Researchers developed a predictive model for identifying admissions of patients with cancer who were potentially suitable for in-patient level care at home, or hospital at home (JCO Oncol Pract. 2021;OP2000663. doi:10.1200/OP.20.00663).
“Hospital at home is a means of providing inpatient-level care at home. Selection of admissions potentially suitable for [hospital at home] in oncology is not well studied,” wrote Kevin Chen, MD, MHS, Section of General Internal Medicine, Yale School of Medicine, and colleagues.
Thus Dr Chen and colleagues aimed to create a predictive model to identify admissions of patients with solid tumors potentially suitable for hospital at home care.

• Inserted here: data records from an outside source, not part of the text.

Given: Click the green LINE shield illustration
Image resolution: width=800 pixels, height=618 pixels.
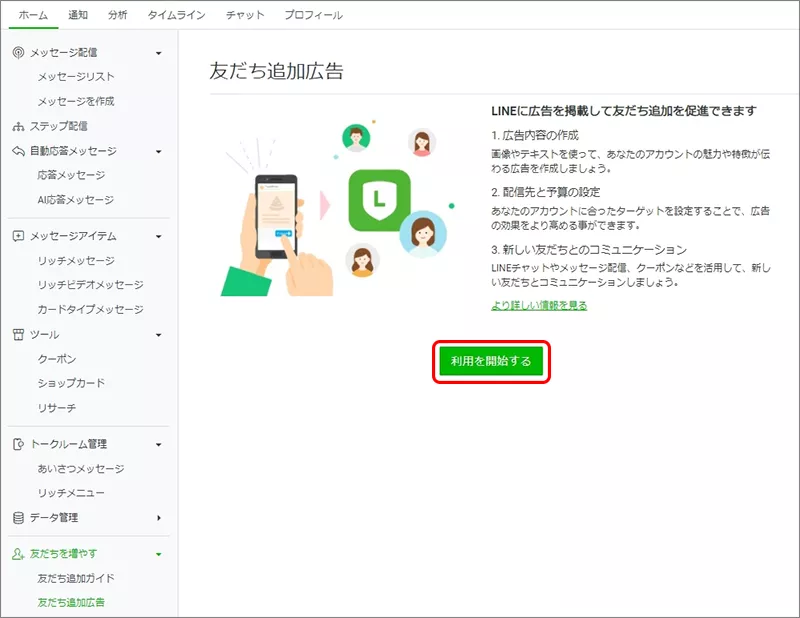Looking at the screenshot, I should (379, 200).
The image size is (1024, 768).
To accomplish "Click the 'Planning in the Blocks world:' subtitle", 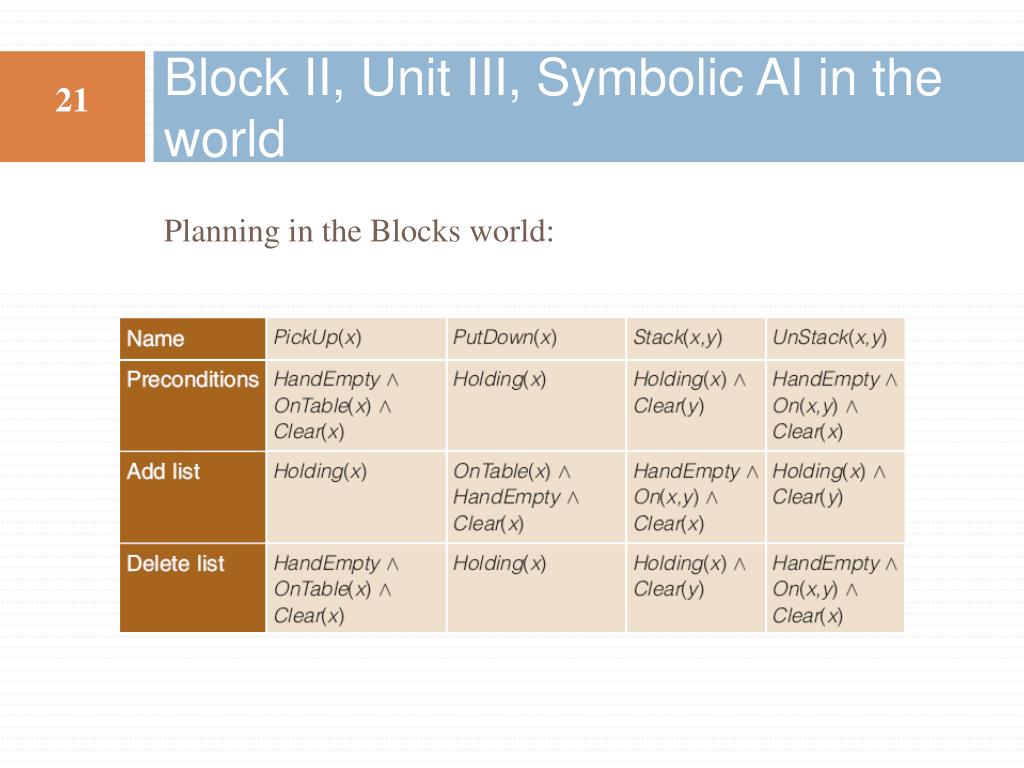I will pyautogui.click(x=359, y=231).
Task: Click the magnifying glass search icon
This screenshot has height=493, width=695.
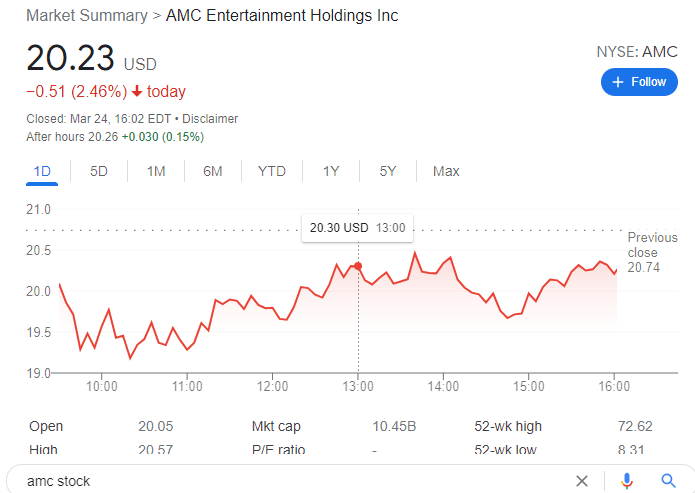Action: 669,481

In order to be considered potentially suitable, admissions could not involve escalation of care, rapid response evaluation, in-hospital death, telemetry, surgical procedure, consultation to a procedural service, advanced imaging, transfusion, restraints, and nasogastric tube placement.
A multivariable logistic regression model was used to explore baseline variables that could potentially predict potential suitability for hospital at home.

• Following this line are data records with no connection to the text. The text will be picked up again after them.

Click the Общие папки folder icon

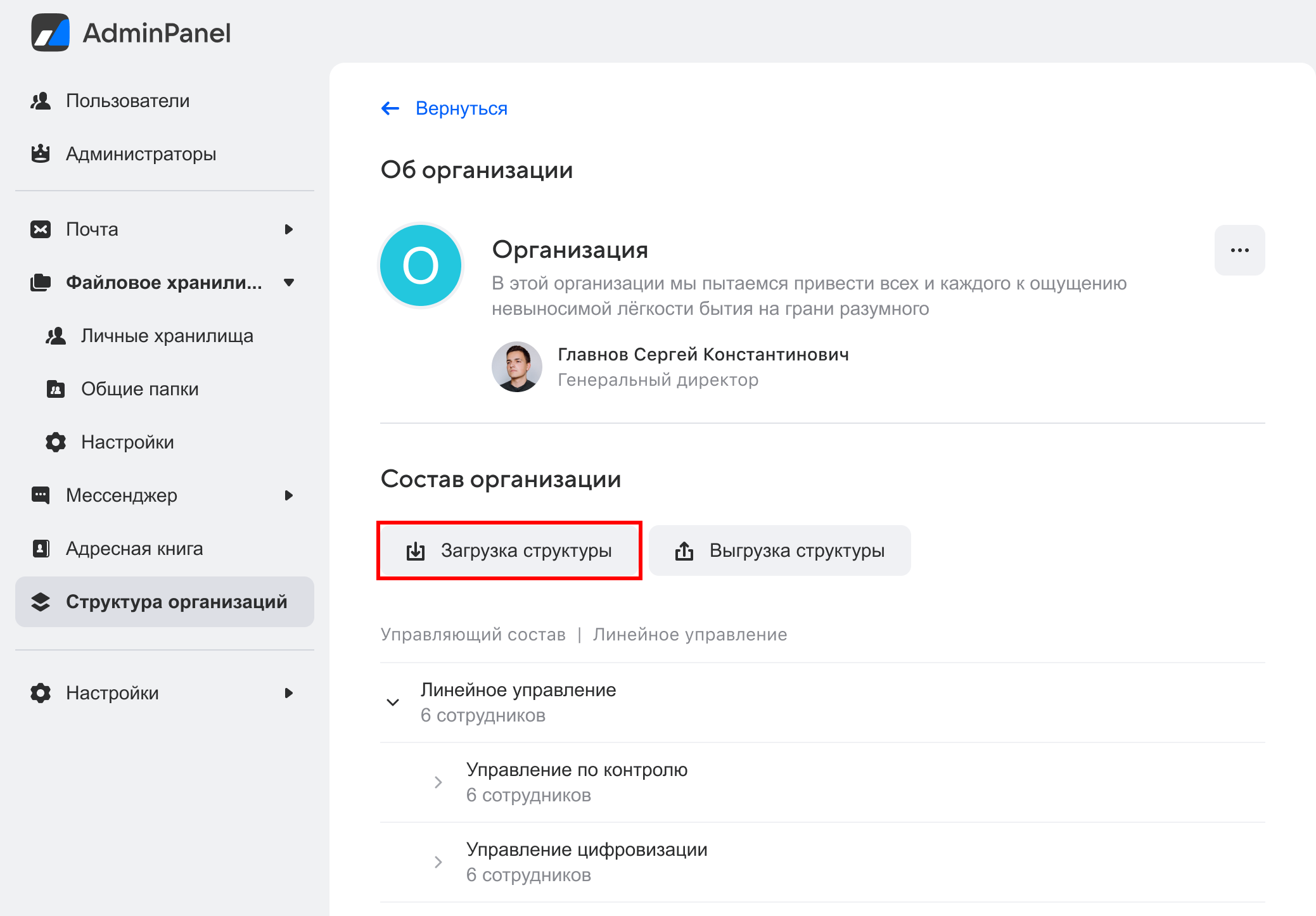click(56, 389)
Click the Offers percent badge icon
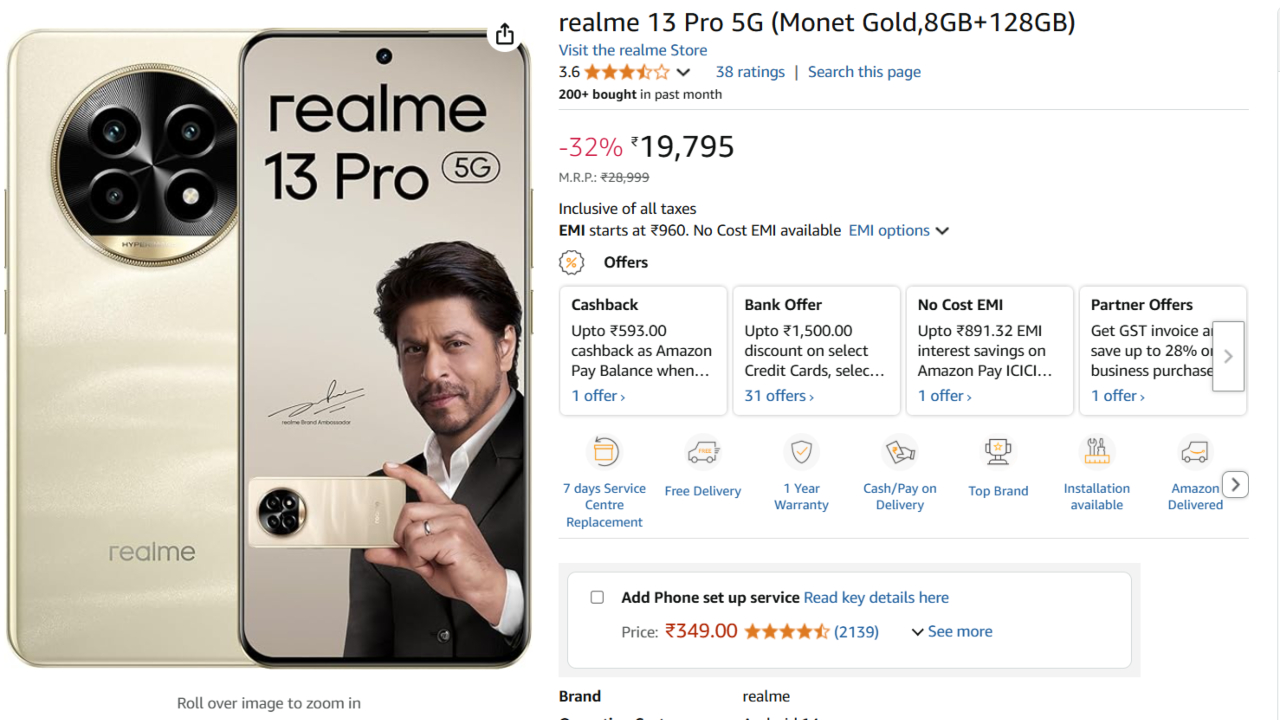Viewport: 1280px width, 720px height. [571, 262]
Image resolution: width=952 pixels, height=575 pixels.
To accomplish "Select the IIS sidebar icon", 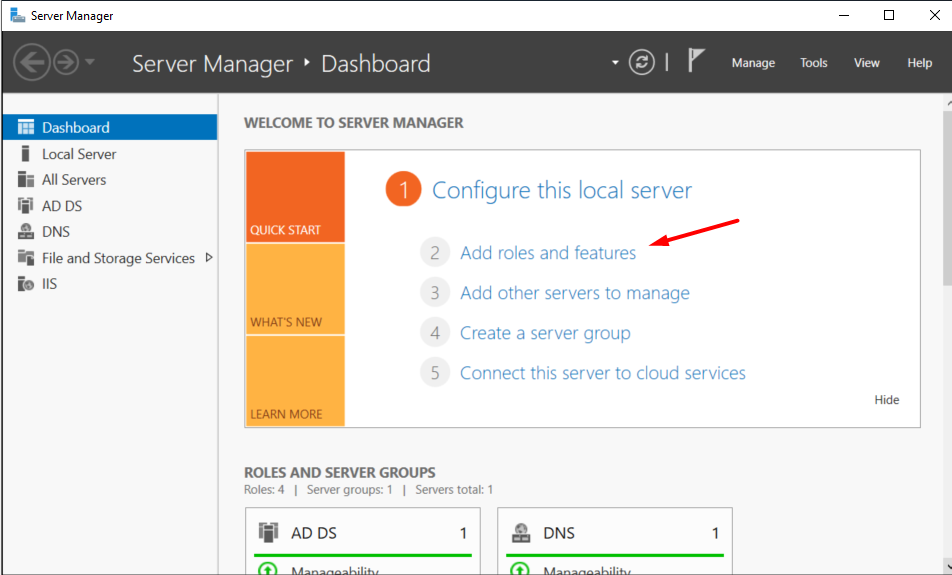I will pos(25,284).
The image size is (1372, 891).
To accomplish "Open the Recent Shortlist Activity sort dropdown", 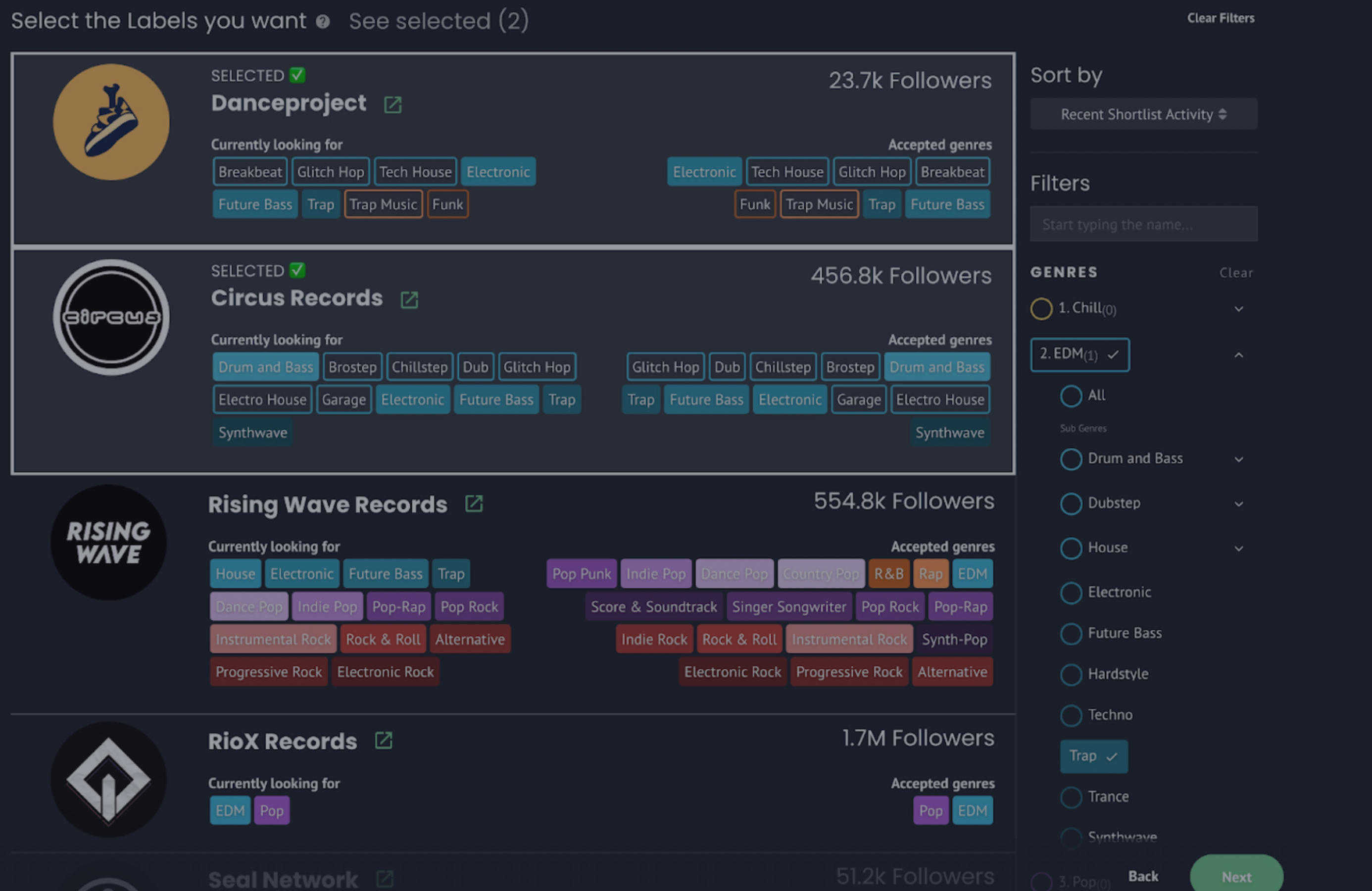I will tap(1143, 114).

A total of 3322 admissions between January 1, 2015, and June 12, 2019 were analyzed. These patients had solid-tumor malignancies and unplanned admissions. Of the patients analyzed, 905 patients were potentially suitable for hospital at home.
Overall 13 factors predicted potential suitability for hospital at home in the deviation cohort (n = 1,097). These included admission source; temperature and respiratory rate at presentation; hemoglobin; breast cancer, GI cancer, or malignancy of secondary or ill-defined origin; admission for genitourinary, musculoskeletal, or neurologic symptoms, intestinal obstruction or ileus, or evaluation of secondary malignancy; and emergency department visit in prior 90 days.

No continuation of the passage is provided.